— Begin Exercise material —

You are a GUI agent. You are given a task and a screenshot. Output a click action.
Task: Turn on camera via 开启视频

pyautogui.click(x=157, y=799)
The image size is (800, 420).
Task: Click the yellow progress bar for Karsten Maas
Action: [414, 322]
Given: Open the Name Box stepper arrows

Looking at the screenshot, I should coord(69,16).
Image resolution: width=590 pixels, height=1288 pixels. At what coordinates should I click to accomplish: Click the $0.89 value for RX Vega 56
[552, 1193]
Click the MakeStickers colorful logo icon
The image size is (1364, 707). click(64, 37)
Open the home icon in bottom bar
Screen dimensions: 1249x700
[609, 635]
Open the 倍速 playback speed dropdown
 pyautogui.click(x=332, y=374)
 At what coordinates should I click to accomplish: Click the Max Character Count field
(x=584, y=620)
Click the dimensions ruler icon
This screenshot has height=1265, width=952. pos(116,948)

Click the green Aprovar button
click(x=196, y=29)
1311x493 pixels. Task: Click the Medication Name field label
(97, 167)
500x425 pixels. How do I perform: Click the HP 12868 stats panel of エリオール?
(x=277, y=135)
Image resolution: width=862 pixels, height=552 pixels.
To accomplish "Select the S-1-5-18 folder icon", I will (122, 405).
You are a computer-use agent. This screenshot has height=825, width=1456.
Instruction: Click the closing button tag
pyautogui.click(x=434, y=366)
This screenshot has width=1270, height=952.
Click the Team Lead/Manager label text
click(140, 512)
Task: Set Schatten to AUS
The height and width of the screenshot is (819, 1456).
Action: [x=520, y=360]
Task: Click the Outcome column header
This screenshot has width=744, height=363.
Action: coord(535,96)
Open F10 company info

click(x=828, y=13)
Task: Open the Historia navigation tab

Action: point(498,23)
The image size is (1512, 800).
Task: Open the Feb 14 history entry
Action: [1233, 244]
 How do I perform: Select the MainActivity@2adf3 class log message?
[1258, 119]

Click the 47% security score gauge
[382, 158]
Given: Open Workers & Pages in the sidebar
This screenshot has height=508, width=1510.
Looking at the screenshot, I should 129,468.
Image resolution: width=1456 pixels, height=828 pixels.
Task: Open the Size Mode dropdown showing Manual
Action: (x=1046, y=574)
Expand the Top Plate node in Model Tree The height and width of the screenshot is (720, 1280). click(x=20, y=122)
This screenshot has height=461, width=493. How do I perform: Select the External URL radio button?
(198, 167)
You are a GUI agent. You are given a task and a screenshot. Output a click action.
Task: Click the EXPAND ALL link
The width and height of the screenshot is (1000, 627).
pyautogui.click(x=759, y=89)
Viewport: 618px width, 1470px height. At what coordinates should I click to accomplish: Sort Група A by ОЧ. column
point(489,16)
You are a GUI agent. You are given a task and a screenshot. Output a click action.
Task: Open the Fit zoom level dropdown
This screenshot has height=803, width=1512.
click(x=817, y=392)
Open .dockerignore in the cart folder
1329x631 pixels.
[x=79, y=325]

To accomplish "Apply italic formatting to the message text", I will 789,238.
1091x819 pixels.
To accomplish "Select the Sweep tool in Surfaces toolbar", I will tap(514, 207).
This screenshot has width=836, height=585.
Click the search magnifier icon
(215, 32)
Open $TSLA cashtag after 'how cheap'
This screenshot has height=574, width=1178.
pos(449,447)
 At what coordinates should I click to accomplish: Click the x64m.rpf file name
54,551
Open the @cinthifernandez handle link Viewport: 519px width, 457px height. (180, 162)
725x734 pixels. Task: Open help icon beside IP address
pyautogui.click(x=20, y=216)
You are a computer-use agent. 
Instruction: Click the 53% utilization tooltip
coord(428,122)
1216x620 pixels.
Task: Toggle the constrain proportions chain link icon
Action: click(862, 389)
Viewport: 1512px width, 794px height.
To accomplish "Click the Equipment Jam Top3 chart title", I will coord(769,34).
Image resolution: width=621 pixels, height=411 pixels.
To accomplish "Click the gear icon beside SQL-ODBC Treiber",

— End Exercise material —

- [Set problem]
Identify every line in the entries above that contains the string "column", matching case exactly, and copy each such line in full.

- [Exercise solution]
Task: Click the Outcome column header
Viewport: 618px width, 1470px height. At what coordinates should I click to accomplish: Sort Група A by ОЧ. column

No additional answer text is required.